■ **TASK REQUIREMENTS**
Set out exactly, line by line, the stretch of data below that begins at the line containing "Click the album" and ends at the line containing "Given: Click the User/User List column header", with both ends kept.

::::

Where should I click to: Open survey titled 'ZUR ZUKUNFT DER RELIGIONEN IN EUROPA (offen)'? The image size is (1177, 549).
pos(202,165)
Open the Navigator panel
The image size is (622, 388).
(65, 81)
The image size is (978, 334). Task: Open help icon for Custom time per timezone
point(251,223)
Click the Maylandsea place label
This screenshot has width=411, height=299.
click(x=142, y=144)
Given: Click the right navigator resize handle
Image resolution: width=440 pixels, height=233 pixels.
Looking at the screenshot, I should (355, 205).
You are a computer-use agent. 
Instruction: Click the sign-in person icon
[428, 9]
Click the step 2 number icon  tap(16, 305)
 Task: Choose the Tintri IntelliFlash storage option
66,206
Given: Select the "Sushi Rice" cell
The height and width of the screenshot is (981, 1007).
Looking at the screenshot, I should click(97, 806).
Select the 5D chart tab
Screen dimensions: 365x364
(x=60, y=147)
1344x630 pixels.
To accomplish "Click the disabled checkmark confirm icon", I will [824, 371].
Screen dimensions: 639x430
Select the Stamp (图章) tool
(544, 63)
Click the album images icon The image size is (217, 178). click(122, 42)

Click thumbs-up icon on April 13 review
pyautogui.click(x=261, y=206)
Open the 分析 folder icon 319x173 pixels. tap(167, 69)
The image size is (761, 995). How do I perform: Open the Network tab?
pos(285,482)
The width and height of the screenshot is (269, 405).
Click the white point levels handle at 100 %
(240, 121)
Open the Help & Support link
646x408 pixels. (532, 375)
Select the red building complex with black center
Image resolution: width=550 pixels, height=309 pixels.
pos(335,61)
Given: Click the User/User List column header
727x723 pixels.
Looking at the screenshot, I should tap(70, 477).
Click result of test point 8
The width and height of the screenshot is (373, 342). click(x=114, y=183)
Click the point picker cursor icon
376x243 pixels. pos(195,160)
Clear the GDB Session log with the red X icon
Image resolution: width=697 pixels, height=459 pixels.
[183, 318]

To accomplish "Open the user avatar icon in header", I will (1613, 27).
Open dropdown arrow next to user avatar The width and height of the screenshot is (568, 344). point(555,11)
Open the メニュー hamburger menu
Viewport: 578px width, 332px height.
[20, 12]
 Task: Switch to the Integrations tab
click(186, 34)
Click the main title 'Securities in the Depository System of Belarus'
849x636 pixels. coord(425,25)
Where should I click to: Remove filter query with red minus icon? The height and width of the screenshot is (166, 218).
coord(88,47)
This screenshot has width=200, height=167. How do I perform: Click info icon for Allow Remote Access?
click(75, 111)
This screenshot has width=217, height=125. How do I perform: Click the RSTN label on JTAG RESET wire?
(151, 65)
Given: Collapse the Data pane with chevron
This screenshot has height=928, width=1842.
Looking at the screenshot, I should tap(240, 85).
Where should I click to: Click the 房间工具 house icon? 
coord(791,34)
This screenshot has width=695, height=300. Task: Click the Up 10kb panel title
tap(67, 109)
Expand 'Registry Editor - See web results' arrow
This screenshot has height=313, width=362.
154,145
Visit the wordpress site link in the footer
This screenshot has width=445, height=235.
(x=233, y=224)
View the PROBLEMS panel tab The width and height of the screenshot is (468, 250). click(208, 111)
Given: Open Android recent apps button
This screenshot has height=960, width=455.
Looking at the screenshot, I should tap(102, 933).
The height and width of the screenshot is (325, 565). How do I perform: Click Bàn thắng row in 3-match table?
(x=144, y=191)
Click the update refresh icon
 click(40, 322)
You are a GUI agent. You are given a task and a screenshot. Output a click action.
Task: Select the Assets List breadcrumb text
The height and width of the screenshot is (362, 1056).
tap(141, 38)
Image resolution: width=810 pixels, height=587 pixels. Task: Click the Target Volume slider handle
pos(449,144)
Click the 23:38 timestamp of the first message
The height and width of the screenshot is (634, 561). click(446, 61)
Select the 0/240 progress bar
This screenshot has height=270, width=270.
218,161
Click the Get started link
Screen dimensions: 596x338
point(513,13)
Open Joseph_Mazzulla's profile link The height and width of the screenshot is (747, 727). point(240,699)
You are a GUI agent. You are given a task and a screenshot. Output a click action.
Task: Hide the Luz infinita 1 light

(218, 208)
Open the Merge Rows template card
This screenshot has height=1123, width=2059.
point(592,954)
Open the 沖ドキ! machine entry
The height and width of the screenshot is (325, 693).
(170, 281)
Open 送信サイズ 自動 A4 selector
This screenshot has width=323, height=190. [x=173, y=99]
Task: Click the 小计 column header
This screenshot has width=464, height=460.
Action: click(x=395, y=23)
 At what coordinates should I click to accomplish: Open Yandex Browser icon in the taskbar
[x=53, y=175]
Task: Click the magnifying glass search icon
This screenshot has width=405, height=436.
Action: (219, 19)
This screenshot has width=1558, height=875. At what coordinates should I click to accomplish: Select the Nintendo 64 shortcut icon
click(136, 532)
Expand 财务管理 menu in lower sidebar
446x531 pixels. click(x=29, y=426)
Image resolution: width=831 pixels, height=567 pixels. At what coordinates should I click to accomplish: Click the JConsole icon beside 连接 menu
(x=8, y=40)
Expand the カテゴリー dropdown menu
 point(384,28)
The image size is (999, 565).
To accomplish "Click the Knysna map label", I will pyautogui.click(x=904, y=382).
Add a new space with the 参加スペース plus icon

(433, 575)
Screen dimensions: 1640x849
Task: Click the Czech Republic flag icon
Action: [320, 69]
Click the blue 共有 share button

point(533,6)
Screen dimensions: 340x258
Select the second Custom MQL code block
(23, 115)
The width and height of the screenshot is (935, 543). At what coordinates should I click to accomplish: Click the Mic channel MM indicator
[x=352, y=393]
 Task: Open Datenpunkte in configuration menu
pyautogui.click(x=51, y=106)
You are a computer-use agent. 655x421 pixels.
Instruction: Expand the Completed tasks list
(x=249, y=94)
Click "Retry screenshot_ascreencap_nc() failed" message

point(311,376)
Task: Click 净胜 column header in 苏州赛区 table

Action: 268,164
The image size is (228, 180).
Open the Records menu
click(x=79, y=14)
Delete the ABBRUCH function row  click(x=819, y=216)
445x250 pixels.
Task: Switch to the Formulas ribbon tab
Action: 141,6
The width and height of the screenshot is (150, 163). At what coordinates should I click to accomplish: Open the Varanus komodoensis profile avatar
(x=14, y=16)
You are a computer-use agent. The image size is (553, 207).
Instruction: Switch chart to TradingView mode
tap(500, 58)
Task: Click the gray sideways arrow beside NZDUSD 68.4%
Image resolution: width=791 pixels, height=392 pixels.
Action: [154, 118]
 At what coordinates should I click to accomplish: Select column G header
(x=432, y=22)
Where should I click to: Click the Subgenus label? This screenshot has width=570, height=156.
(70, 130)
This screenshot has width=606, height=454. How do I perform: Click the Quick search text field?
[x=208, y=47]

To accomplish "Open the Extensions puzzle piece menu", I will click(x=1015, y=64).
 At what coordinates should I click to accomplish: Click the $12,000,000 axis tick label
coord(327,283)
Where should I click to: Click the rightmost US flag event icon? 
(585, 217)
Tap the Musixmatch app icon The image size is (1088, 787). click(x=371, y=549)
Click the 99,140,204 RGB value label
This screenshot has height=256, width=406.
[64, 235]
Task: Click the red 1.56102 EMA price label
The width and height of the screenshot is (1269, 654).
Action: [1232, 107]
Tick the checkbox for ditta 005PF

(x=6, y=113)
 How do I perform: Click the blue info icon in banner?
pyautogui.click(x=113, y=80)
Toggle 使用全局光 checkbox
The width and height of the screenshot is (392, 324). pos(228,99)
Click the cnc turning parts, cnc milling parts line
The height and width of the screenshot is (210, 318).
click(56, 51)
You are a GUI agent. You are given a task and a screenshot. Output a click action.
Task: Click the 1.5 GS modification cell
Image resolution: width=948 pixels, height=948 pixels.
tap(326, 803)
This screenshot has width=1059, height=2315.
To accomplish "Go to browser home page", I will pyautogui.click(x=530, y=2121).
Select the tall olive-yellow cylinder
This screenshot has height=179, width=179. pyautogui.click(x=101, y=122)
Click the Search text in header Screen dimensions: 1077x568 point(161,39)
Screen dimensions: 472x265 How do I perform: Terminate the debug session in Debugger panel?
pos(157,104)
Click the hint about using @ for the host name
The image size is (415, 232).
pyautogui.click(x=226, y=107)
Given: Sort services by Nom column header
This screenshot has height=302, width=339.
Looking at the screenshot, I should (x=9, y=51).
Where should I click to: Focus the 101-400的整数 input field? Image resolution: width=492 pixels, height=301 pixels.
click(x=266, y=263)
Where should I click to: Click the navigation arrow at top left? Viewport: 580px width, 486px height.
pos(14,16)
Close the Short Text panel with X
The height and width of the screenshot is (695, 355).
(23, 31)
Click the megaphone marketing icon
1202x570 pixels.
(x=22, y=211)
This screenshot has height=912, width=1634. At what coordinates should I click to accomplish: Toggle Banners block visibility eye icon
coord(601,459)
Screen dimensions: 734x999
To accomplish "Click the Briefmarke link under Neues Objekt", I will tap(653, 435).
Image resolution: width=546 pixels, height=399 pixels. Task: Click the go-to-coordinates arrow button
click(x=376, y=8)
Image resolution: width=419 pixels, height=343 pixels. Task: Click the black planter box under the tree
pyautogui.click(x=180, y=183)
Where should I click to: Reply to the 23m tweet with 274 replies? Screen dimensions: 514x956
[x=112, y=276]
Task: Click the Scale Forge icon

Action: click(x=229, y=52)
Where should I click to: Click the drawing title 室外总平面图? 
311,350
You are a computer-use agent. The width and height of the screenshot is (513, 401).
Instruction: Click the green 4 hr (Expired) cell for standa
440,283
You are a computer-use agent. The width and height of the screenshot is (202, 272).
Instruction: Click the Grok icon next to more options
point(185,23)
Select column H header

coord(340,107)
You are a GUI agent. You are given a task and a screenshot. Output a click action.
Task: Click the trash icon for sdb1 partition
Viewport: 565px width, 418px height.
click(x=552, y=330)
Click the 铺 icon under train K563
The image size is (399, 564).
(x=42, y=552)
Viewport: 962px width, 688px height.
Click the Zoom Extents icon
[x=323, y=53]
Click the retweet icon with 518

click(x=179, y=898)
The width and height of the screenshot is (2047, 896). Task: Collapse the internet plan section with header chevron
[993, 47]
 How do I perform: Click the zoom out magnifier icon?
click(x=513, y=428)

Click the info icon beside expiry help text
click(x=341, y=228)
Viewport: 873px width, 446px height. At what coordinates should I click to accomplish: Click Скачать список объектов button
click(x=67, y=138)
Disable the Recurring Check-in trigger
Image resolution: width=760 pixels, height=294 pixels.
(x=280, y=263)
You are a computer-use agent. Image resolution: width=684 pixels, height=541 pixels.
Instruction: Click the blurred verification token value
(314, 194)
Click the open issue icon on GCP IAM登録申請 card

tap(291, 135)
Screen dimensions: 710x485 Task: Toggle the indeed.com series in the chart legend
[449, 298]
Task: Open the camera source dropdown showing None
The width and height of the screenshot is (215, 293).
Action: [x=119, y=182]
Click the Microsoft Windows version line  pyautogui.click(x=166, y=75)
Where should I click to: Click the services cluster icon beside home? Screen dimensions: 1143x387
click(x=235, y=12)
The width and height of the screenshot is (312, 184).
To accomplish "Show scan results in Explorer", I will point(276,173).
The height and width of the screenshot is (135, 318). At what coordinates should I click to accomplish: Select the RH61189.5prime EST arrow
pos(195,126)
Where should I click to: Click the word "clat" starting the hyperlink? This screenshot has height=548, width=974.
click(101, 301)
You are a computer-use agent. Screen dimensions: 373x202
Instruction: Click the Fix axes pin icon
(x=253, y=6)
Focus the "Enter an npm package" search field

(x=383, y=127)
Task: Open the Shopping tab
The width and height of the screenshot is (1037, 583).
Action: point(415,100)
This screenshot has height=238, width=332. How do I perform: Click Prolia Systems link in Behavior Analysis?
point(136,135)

::::

■ **TASK RESPONSE**
Click the album images icon The image size is (217, 178). click(122, 42)

Click thumbs-up icon on April 13 review
pyautogui.click(x=261, y=206)
Open the 分析 folder icon 319x173 pixels. tap(167, 69)
The image size is (761, 995). How do I perform: Open the Network tab?
pos(285,482)
The width and height of the screenshot is (269, 405).
Click the white point levels handle at 100 %
(240, 121)
Open the Help & Support link
646x408 pixels. (532, 375)
Select the red building complex with black center
Image resolution: width=550 pixels, height=309 pixels.
pos(335,61)
Given: Click the User/User List column header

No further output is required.